**Excerpt provided:**
The N.F.L. coaching carousel revolved again on Tuesday, as the Washington Redskins hired Ron Rivera, according to multiple reports. A spokesman for the team declined to comment.

Rivera had been dismissed in early December by the Carolina Panthers after eight and a half seasons. During his tenure there, he took the Panthers to four playoff appearances and finished as the franchise’s most successful head coach, with a 76-63-1 record. He arrived in town when quarterback Cam Newton was a rookie, and their fortunes rose and fell together. Their peak came in the 2015 season, when the Panthers were 15-1 and made their first Super Bowl appearance, losing to the Denver Broncos, 24-10, in Peyton Manning’s final game.

Rivera was named coach of the year by The Associated Press in 2013 and 2015.

Despite those highs, the team has had a losing record in three of the last four years. This season, Newton played in only two games before leaving the lineup with a foot injury. There had been hopes that he would return, but he never did, a touchy topic that hung over the team.

The Panthers ran off four straight wins behind the backup Kyle Allen. The magic didn’t last. Rivera was fired after a loss to Washington, with the team’s record at 5-7. They lost their last eight games, limping to a 5-11 record to finish in last place in the N.F.C. South.

Rivera, who is Hispanic, was one of four nonwhite head coaches in the N.F.L. at the start of this season.

Rivera inherits a Redskins team that slumped to a 3-13 record this season after four years of finishing within a game of .500. Coach Jay Gruden was fired after an 0-5 start, but things didn’t improve much under the interim coach, Bill Callahan.

The team turned to rookie quarterback Dwayne Haskins as the starter halfway through the season, but if anything, he performed worse than his predecessor, Case Keenum, before injuring an ankle in Week 16.

On Monday, the Redskins fired Bruce Allen, the team president for the last 10 years.

**Prompt 1:** According to the article on Ron Rivera, what record did he compile as head coach of the Carolina Panthers?
**Prompt 2:** Write out the article on Ron Rivera word for word, from "Despite those highs, the" to "the N.F.C. South.".

**Material provided:**
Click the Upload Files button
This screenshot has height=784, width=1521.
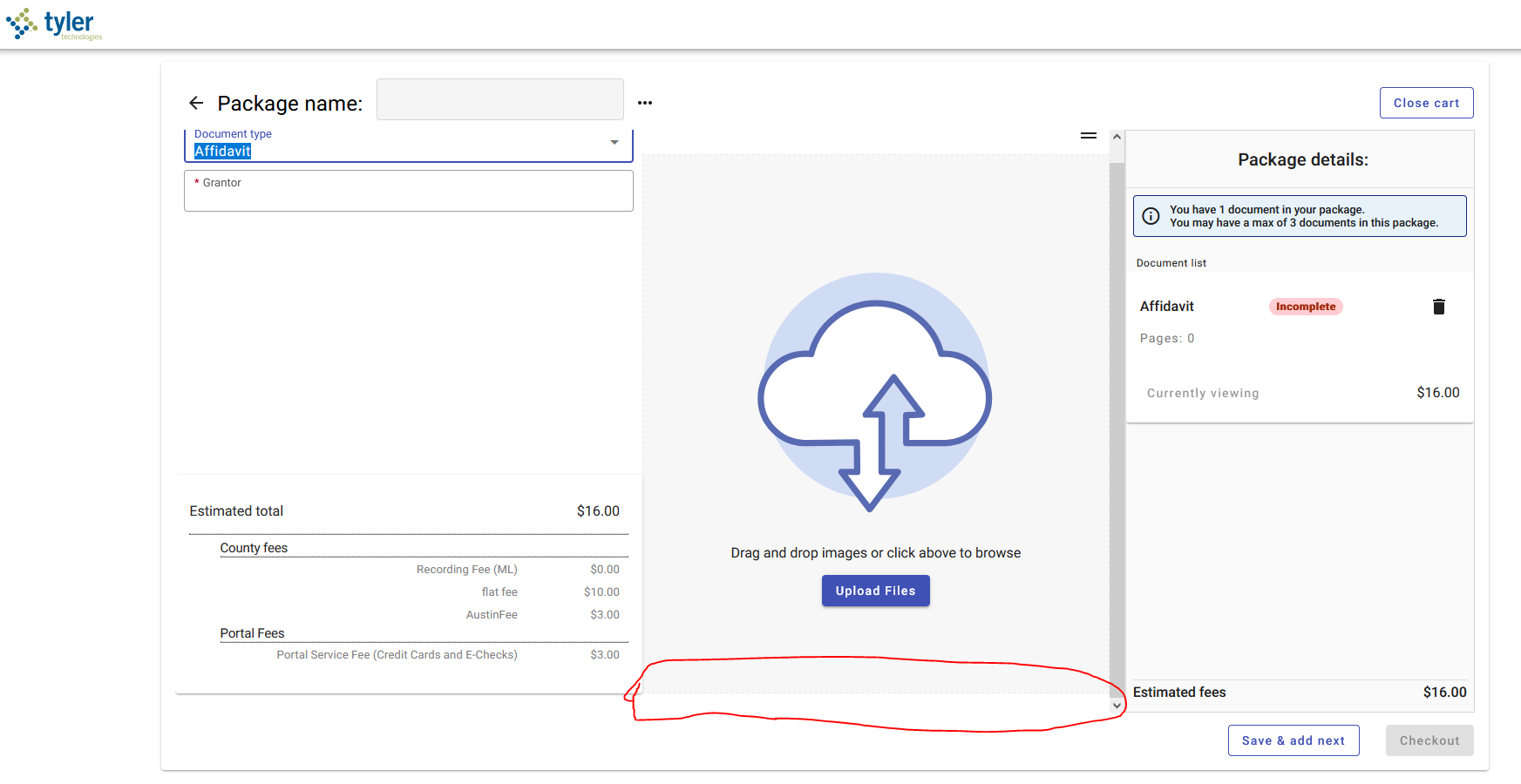pyautogui.click(x=875, y=591)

**Correct answer 1:** 76-63-1

**Correct answer 2:**
Despite those highs, the team has had a losing record in three of the last four years. This season, Newton played in only two games before leaving the lineup with a foot injury. There had been hopes that he would return, but he never did, a touchy topic that hung over the team.

The Panthers ran off four straight wins behind the backup Kyle Allen. The magic didn’t last. Rivera was fired after a loss to Washington, with the team’s record at 5-7. They lost their last eight games, limping to a 5-11 record to finish in last place in the N.F.C. South.